CEO Mark Pincus issues rallying cry to employees
Social games giant Zynga has cut forecasts for the year for the second time in as many quarters.
The news prompted company shares, launched at about ten dollars in December, to tumble to an all time low of $2.19 before bouncing back to close at $2.81.
The stock price has since fallen in after hours to $2.28.
Zynga's current expectations for the third quarter are between $300 and $305 million, with bookings betwen $250-$255 million.
This has resulted a lowered year-end forecast of at most $1.1 billion, down from a high-end of 1.225 billion.
Zynga CEO and founder Mark Pincus issued a statement on the company blog adressed to company employees that admitted that while the company was falling short of some targets, there was plenty of cause for optimism.
"While we’re disappointed with these financial results, we’re proud of the progress that our teams made on many fronts," said Pincus.
"We continue to see the power of our player network, launching three games, each achieving top ten status with more than six million daily players.
"Within its first six weeks, ChefVille has become a mainstay for 45 million monthly players and FarmVille 2 introduced stunning 3D farming for the first time in a web browser becoming the most popular social game within three days of network launch."
Pincus promises the company will continue expanding into the casino genre, where the company leads with Zynga Poker, and "blue PvP," a category he says his company pioneered with Mafia wars.

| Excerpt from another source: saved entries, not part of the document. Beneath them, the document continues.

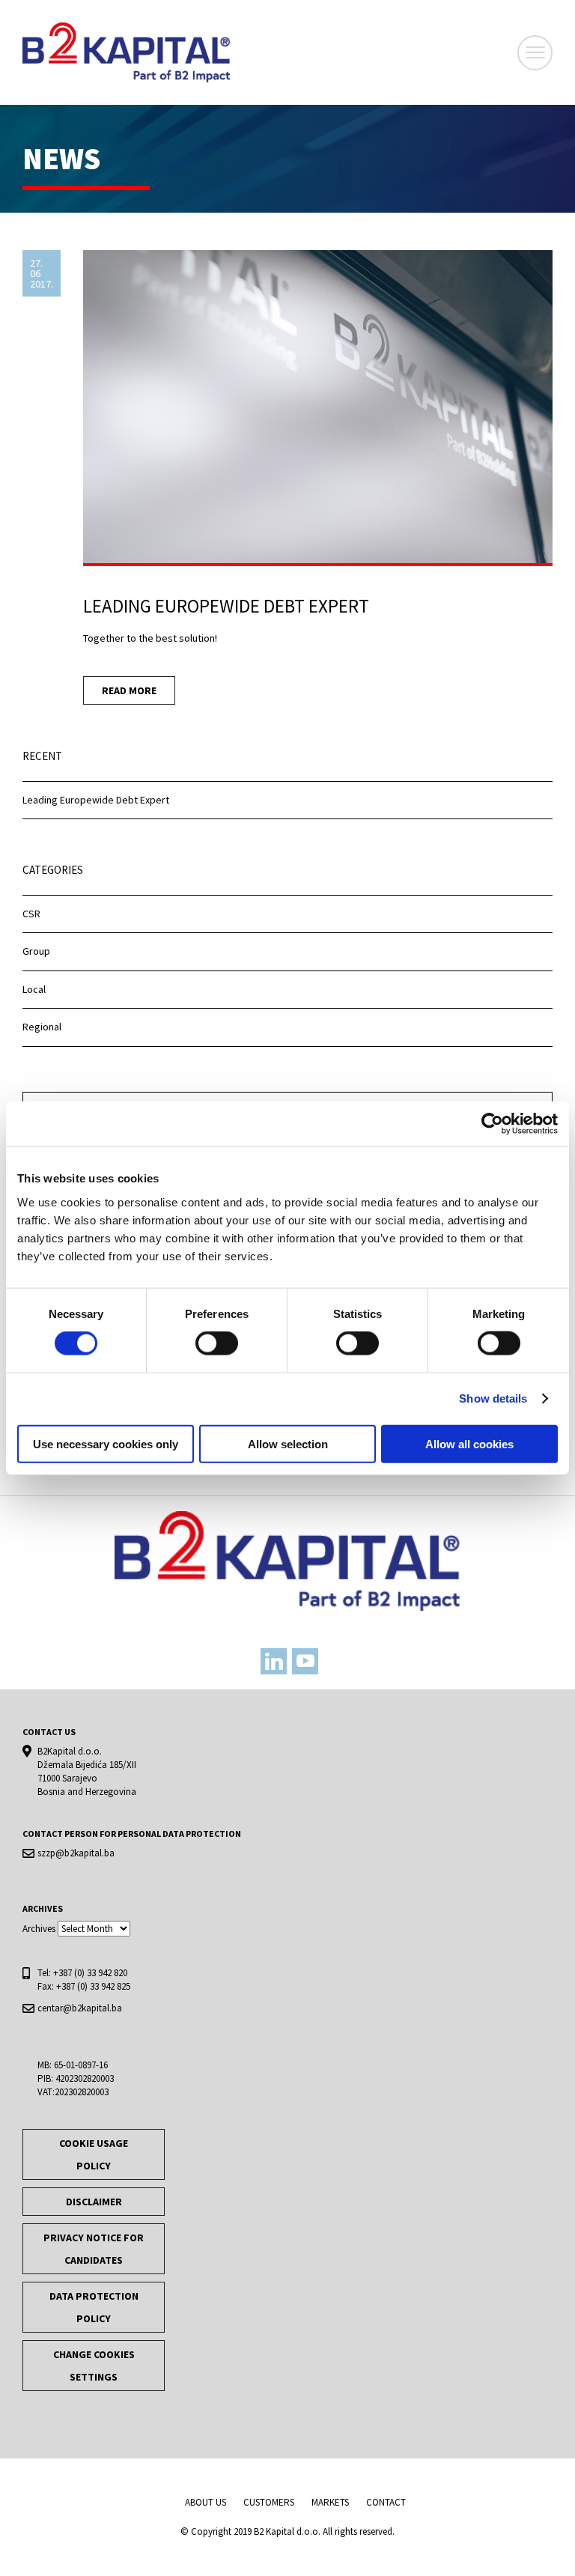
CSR (31, 913)
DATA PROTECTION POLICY (94, 2307)
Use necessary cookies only (105, 1443)
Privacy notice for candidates (93, 2249)
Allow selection (288, 1443)
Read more (129, 690)
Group (36, 951)
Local (34, 989)
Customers (268, 2502)
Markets (330, 2502)
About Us (205, 2502)
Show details (493, 1398)
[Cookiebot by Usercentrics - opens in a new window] (492, 1124)
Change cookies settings (94, 2366)
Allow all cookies (469, 1443)
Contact (386, 2502)
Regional (41, 1026)
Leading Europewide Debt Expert (95, 799)
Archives (38, 1928)
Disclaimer (94, 2201)
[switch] (216, 1343)
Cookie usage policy (93, 2154)
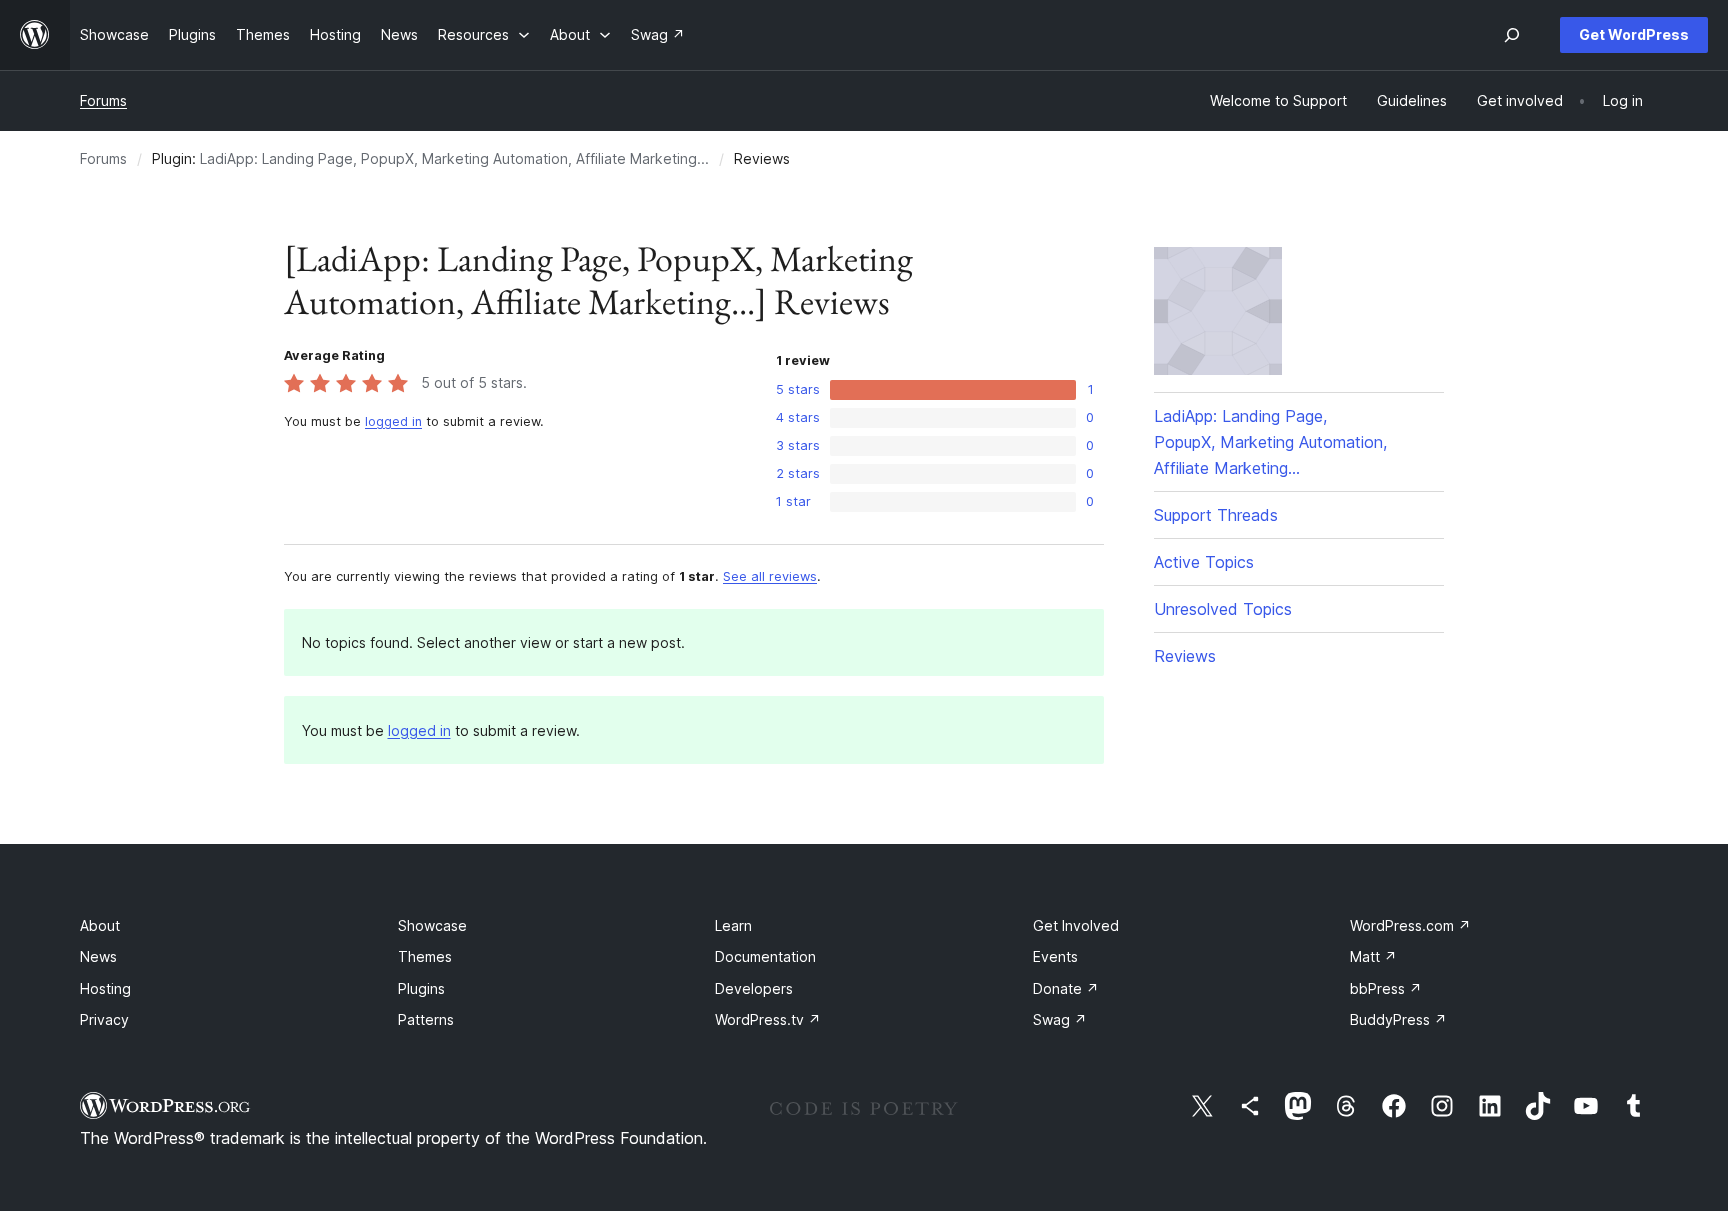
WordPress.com (1410, 925)
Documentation (765, 956)
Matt (1373, 956)
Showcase (432, 925)
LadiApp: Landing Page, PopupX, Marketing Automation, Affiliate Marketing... (454, 158)
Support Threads (1216, 515)
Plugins (421, 988)
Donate (1066, 988)
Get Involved (1076, 925)
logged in (393, 421)
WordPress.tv (768, 1019)
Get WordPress (1634, 34)
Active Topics (1204, 562)
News (98, 956)
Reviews (1185, 656)
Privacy (104, 1019)
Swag (1060, 1019)
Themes (425, 956)
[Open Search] (1512, 35)
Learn (733, 925)
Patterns (426, 1019)
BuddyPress (1398, 1019)
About (100, 925)
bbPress (1386, 988)
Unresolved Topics (1223, 609)
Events (1055, 956)
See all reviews (770, 576)
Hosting (105, 988)
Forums (103, 100)
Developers (754, 988)
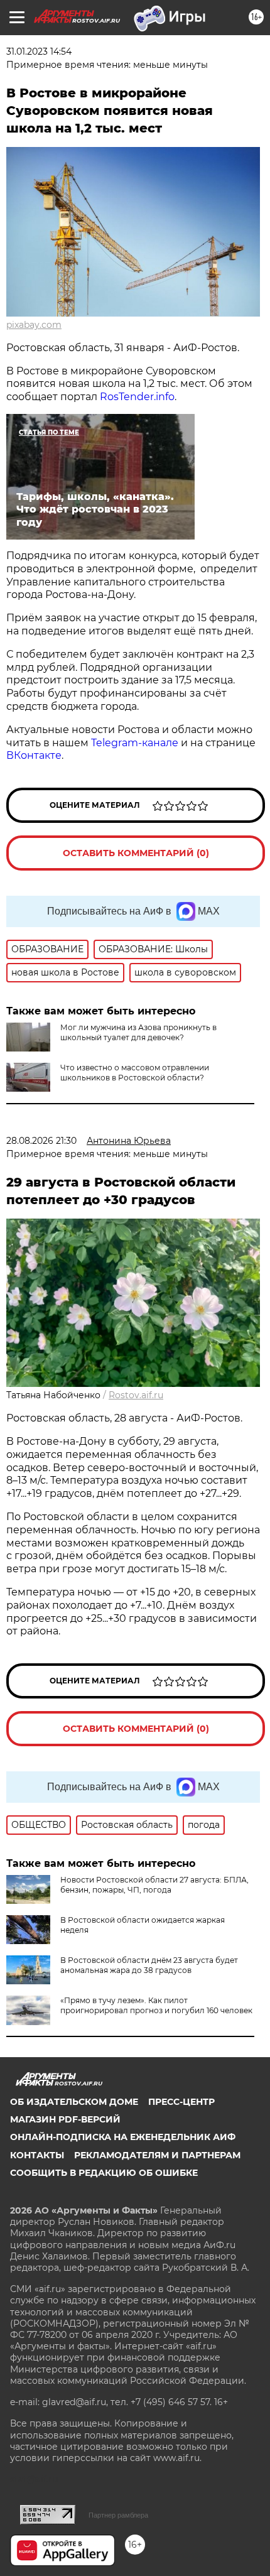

Zynga blames the financial results on the poor performance of its live web games, as well as an estimated impairment charge of between $85 and $95 million for the aquisition of OMGPOP.
The company is planning to cut costs, a move almost certainly necessary considering a net loss of $90-105 million and the current transition from the role of multi-studio developer to multi-platform publisher.
Zynga will present its finalized Q2 earnings in a press release on October 24th.